■ Request ■
Turn every line of the data below into a numbered list, leaving out the blank lines.

(A portion of a data file)

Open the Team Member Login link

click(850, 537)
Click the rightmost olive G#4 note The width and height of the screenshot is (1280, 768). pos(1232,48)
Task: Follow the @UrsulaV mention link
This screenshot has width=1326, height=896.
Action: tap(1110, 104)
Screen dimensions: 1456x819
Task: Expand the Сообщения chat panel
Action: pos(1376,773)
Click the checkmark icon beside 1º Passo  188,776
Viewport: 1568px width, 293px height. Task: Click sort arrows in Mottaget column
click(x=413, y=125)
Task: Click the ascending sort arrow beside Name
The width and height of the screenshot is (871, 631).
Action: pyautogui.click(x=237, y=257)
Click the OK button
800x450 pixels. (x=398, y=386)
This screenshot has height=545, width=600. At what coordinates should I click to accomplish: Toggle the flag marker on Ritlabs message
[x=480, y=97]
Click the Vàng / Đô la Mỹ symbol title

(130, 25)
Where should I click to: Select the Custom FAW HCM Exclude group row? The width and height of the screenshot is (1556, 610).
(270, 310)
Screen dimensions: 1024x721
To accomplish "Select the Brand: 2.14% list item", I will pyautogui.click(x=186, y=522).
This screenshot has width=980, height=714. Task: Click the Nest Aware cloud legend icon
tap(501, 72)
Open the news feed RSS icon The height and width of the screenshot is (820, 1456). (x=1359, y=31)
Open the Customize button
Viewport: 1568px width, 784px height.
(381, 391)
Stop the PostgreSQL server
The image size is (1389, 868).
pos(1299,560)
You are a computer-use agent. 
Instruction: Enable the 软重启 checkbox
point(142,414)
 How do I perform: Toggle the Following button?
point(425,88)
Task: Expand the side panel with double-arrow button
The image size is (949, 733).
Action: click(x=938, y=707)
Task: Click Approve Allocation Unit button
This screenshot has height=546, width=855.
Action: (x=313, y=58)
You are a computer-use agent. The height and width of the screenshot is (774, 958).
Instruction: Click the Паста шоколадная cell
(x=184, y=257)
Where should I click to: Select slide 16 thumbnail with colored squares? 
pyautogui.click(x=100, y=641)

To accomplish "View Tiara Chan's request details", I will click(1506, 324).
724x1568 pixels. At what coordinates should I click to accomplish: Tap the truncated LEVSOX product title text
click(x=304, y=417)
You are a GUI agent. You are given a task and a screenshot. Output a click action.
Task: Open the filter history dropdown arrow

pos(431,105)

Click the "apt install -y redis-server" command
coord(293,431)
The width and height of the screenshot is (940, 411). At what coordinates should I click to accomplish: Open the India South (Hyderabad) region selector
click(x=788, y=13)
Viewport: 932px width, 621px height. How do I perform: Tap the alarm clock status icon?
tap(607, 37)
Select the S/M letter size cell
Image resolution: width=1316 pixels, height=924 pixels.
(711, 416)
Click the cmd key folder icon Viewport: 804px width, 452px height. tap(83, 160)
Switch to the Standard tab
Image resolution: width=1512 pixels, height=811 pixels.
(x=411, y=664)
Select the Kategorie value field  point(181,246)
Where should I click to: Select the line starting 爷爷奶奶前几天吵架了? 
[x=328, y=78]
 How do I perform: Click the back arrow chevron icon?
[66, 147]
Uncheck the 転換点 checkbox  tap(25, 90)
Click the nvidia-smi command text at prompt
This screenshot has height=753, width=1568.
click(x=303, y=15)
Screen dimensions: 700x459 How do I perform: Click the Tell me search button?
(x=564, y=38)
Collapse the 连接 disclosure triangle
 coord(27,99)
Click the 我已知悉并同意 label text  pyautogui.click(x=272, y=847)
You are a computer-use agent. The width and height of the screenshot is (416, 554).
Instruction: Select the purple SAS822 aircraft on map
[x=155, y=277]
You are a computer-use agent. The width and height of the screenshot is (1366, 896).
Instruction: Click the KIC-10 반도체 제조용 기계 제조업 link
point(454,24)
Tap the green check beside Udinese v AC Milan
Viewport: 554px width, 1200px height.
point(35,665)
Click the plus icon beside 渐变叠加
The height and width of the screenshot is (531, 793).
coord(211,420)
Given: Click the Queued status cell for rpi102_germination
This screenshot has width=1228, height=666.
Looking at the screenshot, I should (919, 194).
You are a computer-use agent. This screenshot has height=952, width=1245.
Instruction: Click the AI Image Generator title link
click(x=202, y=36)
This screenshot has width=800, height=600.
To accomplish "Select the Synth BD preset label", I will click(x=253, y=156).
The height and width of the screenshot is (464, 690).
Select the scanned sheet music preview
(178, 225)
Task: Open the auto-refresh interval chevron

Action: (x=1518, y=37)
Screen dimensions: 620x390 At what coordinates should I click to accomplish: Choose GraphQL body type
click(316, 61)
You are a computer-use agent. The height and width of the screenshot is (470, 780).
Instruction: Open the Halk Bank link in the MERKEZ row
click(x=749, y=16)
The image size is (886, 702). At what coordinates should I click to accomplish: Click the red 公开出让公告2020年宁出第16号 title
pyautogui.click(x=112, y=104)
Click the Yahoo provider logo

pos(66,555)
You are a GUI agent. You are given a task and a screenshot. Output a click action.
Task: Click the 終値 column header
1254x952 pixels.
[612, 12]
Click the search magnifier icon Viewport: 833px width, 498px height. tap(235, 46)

■ Result of this task ■
1. Open the Team Member Login link
2. click(850, 537)
3. Click the rightmost olive G#4 note The width and height of the screenshot is (1280, 768). pos(1232,48)
4. Task: Follow the @UrsulaV mention link
5. This screenshot has width=1326, height=896.
6. Action: tap(1110, 104)
7. Screen dimensions: 1456x819
8. Task: Expand the Сообщения chat panel
9. Action: pos(1376,773)
10. Click the checkmark icon beside 1º Passo  188,776
11. Viewport: 1568px width, 293px height. Task: Click sort arrows in Mottaget column
12. click(x=413, y=125)
13. Task: Click the ascending sort arrow beside Name
14. The width and height of the screenshot is (871, 631).
15. Action: pyautogui.click(x=237, y=257)
16. Click the OK button
17. 800x450 pixels. (x=398, y=386)
18. This screenshot has height=545, width=600. At what coordinates should I click to accomplish: Toggle the flag marker on Ritlabs message
19. [x=480, y=97]
20. Click the Vàng / Đô la Mỹ symbol title
21. (130, 25)
22. Where should I click to: Select the Custom FAW HCM Exclude group row? The width and height of the screenshot is (1556, 610).
23. (270, 310)
24. Screen dimensions: 1024x721
25. To accomplish "Select the Brand: 2.14% list item", I will pyautogui.click(x=186, y=522).
26. This screenshot has width=980, height=714. Task: Click the Nest Aware cloud legend icon
27. tap(501, 72)
28. Open the news feed RSS icon The height and width of the screenshot is (820, 1456). (x=1359, y=31)
29. Open the Customize button
30. Viewport: 1568px width, 784px height.
31. (381, 391)
32. Stop the PostgreSQL server
33. The image size is (1389, 868).
34. pos(1299,560)
35. You are a computer-use agent. 
36. Instruction: Enable the 软重启 checkbox
37. point(142,414)
38.  How do I perform: Toggle the Following button?
39. point(425,88)
40. Task: Expand the side panel with double-arrow button
41. The image size is (949, 733).
42. Action: click(x=938, y=707)
43. Task: Click Approve Allocation Unit button
44. This screenshot has height=546, width=855.
45. Action: (x=313, y=58)
46. You are a computer-use agent. The height and width of the screenshot is (774, 958).
47. Instruction: Click the Паста шоколадная cell
48. (x=184, y=257)
49. Where should I click to: Select slide 16 thumbnail with colored squares? 
50. pyautogui.click(x=100, y=641)
51. To accomplish "View Tiara Chan's request details", I will click(1506, 324).
52. 724x1568 pixels. At what coordinates should I click to accomplish: Tap the truncated LEVSOX product title text
53. click(x=304, y=417)
54. You are a GUI agent. You are given a task and a screenshot. Output a click action.
55. Task: Open the filter history dropdown arrow
56. pos(431,105)
57. Click the "apt install -y redis-server" command
58. coord(293,431)
59. The width and height of the screenshot is (940, 411). At what coordinates should I click to accomplish: Open the India South (Hyderabad) region selector
60. click(x=788, y=13)
61. Viewport: 932px width, 621px height. How do I perform: Tap the alarm clock status icon?
62. tap(607, 37)
63. Select the S/M letter size cell
64. Image resolution: width=1316 pixels, height=924 pixels.
65. (711, 416)
66. Click the cmd key folder icon Viewport: 804px width, 452px height. tap(83, 160)
67. Switch to the Standard tab
68. Image resolution: width=1512 pixels, height=811 pixels.
69. (x=411, y=664)
70. Select the Kategorie value field  point(181,246)
71. Where should I click to: Select the line starting 爷爷奶奶前几天吵架了? 
72. [x=328, y=78]
73.  How do I perform: Click the back arrow chevron icon?
74. [66, 147]
75. Uncheck the 転換点 checkbox  tap(25, 90)
76. Click the nvidia-smi command text at prompt
77. This screenshot has height=753, width=1568.
78. click(x=303, y=15)
79. Screen dimensions: 700x459 How do I perform: Click the Tell me search button?
80. (x=564, y=38)
81. Collapse the 连接 disclosure triangle
82.  coord(27,99)
83. Click the 我已知悉并同意 label text  pyautogui.click(x=272, y=847)
84. You are a computer-use agent. The width and height of the screenshot is (416, 554).
85. Instruction: Select the purple SAS822 aircraft on map
86. [x=155, y=277]
87. You are a computer-use agent. The width and height of the screenshot is (1366, 896).
88. Instruction: Click the KIC-10 반도체 제조용 기계 제조업 link
89. point(454,24)
90. Tap the green check beside Udinese v AC Milan
91. Viewport: 554px width, 1200px height.
92. point(35,665)
93. Click the plus icon beside 渐变叠加
94. The height and width of the screenshot is (531, 793).
95. coord(211,420)
96. Given: Click the Queued status cell for rpi102_germination
97. This screenshot has width=1228, height=666.
98. Looking at the screenshot, I should (919, 194).
99. You are a computer-use agent. This screenshot has height=952, width=1245.
100. Instruction: Click the AI Image Generator title link
101. click(x=202, y=36)
102. This screenshot has width=800, height=600.
103. To accomplish "Select the Synth BD preset label", I will click(x=253, y=156).
104. The height and width of the screenshot is (464, 690).
105. Select the scanned sheet music preview
106. (178, 225)
107. Task: Open the auto-refresh interval chevron
108. Action: (x=1518, y=37)
109. Screen dimensions: 620x390 At what coordinates should I click to accomplish: Choose GraphQL body type
110. click(316, 61)
111. You are a computer-use agent. The height and width of the screenshot is (470, 780).
112. Instruction: Open the Halk Bank link in the MERKEZ row
113. click(x=749, y=16)
114. The image size is (886, 702). At what coordinates should I click to accomplish: Click the red 公开出让公告2020年宁出第16号 title
115. pyautogui.click(x=112, y=104)
116. Click the Yahoo provider logo
117. pos(66,555)
118. You are a GUI agent. You are given a task and a screenshot. Output a click action.
119. Task: Click the 終値 column header
120. 1254x952 pixels.
121. [612, 12]
122. Click the search magnifier icon Viewport: 833px width, 498px height. tap(235, 46)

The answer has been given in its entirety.